About this exercise: Write out every line below that contains "symbol".

Listed records:

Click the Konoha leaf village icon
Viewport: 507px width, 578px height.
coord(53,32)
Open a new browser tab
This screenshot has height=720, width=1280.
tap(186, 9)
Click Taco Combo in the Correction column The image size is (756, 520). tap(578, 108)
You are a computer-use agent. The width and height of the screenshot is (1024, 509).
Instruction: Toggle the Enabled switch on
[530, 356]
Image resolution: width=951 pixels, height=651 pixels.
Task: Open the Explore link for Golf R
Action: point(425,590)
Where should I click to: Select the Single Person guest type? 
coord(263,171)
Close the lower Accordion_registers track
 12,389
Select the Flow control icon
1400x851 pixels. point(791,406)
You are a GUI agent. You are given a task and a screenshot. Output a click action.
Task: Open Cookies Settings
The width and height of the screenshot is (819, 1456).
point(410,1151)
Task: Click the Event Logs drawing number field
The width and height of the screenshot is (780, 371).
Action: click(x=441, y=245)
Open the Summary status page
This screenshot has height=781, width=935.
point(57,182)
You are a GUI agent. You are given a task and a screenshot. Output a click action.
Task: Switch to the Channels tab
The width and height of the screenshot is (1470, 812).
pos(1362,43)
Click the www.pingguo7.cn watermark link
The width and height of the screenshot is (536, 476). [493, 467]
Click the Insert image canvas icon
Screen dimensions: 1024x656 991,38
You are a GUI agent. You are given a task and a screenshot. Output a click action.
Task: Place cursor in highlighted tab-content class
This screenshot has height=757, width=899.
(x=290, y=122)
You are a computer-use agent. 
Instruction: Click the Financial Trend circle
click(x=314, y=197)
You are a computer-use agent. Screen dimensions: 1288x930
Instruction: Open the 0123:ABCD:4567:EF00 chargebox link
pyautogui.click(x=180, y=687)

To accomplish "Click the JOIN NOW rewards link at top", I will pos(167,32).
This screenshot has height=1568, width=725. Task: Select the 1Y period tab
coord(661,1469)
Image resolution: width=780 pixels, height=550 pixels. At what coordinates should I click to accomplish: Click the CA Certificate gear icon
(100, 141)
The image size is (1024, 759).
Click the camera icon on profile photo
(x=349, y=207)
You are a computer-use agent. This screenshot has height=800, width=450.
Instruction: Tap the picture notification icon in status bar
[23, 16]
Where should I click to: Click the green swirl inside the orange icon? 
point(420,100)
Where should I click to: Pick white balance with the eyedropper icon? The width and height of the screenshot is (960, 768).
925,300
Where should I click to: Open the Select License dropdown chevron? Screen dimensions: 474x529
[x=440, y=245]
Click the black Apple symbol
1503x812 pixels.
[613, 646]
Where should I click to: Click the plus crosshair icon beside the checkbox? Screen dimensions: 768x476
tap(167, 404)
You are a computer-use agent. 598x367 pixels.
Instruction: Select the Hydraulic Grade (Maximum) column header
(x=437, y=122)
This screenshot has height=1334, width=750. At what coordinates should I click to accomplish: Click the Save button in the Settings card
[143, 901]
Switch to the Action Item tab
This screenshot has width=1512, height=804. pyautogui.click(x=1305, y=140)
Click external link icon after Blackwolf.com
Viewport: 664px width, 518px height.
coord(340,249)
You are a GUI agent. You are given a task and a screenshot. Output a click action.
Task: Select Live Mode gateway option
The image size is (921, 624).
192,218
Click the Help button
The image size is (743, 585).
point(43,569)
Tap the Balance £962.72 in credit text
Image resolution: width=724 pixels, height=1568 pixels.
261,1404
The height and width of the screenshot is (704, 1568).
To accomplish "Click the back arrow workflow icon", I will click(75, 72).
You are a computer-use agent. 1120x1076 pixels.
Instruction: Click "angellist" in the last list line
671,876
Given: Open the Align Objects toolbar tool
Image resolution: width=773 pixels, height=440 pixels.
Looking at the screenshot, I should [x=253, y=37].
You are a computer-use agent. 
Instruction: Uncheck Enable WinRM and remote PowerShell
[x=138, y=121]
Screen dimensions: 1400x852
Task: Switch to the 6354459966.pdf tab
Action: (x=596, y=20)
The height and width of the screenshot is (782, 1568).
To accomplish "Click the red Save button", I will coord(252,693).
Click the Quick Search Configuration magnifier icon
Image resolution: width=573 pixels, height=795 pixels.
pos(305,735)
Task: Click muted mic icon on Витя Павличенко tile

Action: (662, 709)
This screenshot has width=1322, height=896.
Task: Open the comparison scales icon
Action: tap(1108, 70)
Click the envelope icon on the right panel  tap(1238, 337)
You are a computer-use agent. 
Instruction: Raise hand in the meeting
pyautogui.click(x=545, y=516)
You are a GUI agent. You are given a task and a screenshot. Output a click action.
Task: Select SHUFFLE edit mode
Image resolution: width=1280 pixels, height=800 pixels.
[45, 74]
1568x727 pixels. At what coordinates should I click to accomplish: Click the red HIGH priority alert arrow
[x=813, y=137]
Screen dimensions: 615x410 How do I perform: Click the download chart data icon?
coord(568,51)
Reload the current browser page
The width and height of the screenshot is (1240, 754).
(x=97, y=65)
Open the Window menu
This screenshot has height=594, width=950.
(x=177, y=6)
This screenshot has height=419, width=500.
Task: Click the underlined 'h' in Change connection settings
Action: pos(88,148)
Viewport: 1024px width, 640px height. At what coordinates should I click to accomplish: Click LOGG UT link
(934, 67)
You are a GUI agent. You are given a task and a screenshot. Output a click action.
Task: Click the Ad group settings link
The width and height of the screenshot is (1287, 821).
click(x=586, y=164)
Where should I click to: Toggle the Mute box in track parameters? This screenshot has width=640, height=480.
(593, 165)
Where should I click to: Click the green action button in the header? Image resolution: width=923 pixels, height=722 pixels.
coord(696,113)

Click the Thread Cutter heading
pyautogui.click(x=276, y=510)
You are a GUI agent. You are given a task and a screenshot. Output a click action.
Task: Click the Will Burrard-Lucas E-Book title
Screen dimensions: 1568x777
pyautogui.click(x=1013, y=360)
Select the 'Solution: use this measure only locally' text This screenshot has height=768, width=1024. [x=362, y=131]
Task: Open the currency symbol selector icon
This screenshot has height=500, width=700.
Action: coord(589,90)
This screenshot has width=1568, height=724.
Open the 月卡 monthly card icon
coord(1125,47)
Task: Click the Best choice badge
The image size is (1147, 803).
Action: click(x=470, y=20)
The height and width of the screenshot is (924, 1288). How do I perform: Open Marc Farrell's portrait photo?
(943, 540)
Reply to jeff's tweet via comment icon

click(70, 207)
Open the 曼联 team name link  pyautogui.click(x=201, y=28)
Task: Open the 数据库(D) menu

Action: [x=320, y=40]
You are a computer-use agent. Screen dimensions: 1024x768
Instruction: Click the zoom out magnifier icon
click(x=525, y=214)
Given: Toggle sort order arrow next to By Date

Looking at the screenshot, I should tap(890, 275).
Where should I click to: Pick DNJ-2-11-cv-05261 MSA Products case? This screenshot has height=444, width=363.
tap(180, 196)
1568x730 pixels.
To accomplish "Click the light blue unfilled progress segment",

Problem solution:
Click the black Apple symbol
Task: Open the currency symbol selector icon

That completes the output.